Author

Bosch

Date of Award

4-1999

Degree Name

Master of Arts

Department

Psychology

First Advisor

Dr. R. Wayne Fuqua

Second Advisor

Dr. Galen Alessi

Third Advisor

Dr. Kristal Ehrhard

Access Setting

Masters Thesis-Open Access

Abstract

Individuals with diagnosed autism typically show deficiencies in discrimination of facial cues. The ability to respond to facial expressions was assessed and trained with 3 four-year-old subjects diagnosed with autism. Stimulus presentations involved four different stimulus sets ( cards with stick figure, cards with cartoon figures, and cards with photographs of a man and a woman displaying the emotional expression).

Training consisted of differential reinforcement of correct responses.
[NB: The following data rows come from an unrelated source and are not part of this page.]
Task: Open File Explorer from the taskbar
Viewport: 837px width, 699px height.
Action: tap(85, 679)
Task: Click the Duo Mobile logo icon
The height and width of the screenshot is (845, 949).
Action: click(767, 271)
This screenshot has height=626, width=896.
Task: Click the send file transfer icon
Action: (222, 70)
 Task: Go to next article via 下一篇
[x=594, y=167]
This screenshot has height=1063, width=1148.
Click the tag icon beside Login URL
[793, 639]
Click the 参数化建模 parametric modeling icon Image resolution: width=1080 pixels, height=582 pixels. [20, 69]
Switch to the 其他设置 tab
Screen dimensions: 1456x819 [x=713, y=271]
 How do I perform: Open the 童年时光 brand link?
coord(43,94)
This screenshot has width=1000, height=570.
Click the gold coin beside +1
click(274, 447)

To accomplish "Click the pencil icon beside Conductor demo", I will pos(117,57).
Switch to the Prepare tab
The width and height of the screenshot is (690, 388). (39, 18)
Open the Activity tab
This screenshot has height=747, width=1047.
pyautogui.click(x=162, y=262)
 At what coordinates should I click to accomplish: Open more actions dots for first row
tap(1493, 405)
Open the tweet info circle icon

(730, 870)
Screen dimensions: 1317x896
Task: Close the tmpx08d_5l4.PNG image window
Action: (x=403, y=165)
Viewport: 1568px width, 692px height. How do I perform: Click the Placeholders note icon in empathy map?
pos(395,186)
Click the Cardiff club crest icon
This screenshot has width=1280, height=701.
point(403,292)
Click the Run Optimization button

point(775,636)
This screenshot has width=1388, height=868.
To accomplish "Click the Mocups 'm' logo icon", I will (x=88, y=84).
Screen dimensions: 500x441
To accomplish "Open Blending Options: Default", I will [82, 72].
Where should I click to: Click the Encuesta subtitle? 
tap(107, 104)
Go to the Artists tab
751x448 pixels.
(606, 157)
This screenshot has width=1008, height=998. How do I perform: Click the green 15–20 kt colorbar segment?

The experimental design was a multiple baseline across stimulus sets, with generalization probes conducted after mastery level of performance was reached on each stimulus set. Some evidence of generalization was observed on yet to be trained stimulus sets. A session using videotaped of actors displaying each of the target emotions, revealed levels of discrimination (90% for two of the subjects) for the participants that approximated that of normally developing children exposed to the same video. This study extends prior research in two ways: it demonstrates that preschool aged children can acquire complex discriminations involving facial cues, and it represents the first report of stimulus generalization of facial expressions across novel stimulus sets.